Car l’affaire intervient dans un contexte socio-politique particulièrement tendu. Les accusations des fillettes ont servi d’étincelles dans la gigantesque poudrière qu’était Salem. La ville était en fait divisée en deux parties : Salem Town, le port prospère (toujours appelé Salem), et Salem Village (aujourd’hui Danvers), l’arrière-pays agricole. “Depuis la fin des années 1670, Salem Village cherchait à acquérir son autonomie, raconte Bertrand Van Ruymbeke, et notamment son autonomie religieuse. Elle voulait que sa propre église soit reconnue par l’assemblée de Boston, et ne plus dépendre de Salem Town pour le choix du pasteur ou le paiement des impôts. Mais Boston avait refusé. Les membres de Village nourrissaient donc une rancœur croissante envers Town. On s’est aperçus après coup que les notables accusés étaient soit des habitants du port, soit des habitants de l’arrière-pays considérés comme des traîtres à Village ou des alliés de Salem Town.” Ainsi le révérend George Burroughs, l’un des accusés, était-il l’ancien pasteur de Salem Village, qu’il avait quittée après une violente dispute : désigné comme sorcier par d’anciens paroissiens rancuniers, il est condamné à mort et pendu.
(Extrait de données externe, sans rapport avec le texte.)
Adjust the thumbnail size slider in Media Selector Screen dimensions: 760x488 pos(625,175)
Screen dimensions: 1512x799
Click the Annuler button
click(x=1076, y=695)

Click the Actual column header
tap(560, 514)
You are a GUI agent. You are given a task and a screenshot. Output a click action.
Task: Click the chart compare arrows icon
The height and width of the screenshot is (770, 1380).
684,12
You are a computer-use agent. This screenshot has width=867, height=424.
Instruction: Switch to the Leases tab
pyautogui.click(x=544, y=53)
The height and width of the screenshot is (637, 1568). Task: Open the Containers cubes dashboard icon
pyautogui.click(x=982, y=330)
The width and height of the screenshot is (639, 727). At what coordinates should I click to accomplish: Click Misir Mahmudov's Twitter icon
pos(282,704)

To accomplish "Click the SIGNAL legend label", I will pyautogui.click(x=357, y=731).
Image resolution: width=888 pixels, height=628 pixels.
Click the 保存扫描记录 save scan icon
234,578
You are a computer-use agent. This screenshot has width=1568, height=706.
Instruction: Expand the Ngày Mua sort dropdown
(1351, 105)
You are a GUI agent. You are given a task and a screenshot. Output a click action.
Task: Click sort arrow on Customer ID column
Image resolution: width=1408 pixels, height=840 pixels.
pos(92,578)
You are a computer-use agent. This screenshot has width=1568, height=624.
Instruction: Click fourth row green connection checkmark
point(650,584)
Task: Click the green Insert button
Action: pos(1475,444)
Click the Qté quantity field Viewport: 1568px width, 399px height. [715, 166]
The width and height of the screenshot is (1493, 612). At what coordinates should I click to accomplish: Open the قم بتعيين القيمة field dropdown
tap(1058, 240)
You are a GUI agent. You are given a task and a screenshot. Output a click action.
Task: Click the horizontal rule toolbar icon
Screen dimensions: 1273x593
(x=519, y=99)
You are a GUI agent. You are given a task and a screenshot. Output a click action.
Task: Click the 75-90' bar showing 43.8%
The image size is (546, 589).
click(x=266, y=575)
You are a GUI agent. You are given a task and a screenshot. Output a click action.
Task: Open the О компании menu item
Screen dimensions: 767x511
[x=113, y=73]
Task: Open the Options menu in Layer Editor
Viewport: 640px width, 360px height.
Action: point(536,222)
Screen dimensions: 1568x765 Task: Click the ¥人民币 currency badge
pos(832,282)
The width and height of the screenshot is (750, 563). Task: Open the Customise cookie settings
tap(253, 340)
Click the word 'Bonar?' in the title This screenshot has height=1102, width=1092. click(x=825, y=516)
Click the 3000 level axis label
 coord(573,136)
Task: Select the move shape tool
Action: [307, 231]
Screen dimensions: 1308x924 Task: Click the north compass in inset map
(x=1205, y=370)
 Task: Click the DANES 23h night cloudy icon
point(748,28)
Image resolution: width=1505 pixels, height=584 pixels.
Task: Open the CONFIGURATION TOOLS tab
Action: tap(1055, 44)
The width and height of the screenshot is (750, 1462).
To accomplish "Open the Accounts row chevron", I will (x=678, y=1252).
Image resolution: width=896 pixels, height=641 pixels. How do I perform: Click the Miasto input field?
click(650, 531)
“C’est une société fermée, homogène, et solide en ce sens, résume l’historien. Mais qui se sent vulnérable aussi, éloignée de la métropole, exposée aux guerres amérindiennes. Si la sorcellerie est punie de la peine capitale, c’est parce qu’elle est considérée par les habitants de Salem comme une menace à ce fragile équilibre.” Dans une société profondément infusée par le puritanisme, tous les facteurs de disruption sont attribués au Mal. Betty et Abigail l’ont sans doute échappé belle : s’essayer à la divination, c’est chercher à connaître les desseins de Dieu, donc une hérésie. L’ambition est répréhensible. La séduction de même : l’attractivité physique peut troubler la paix des familles, elle est donc criminelle. “L’un des accusateurs, un homme marié, a eu une rêverie érotique avec une femme, raconte Bertrand Van Ruymbeke. Il l’a dénoncée aux juges comme sorcière, l’accusant de l’avoir ensorcelé. Il n’y avait pas que des rancœurs sociales et politiques en jeu, mais aussi une grande frustration sexuelle latente, qui a alimenté l’hystérie collective.” Pour les accusateurs de Salem, le Mal était partout, et Mather avait tort : mieux valait pendre dix innocents que laisser libre une seule sorcière.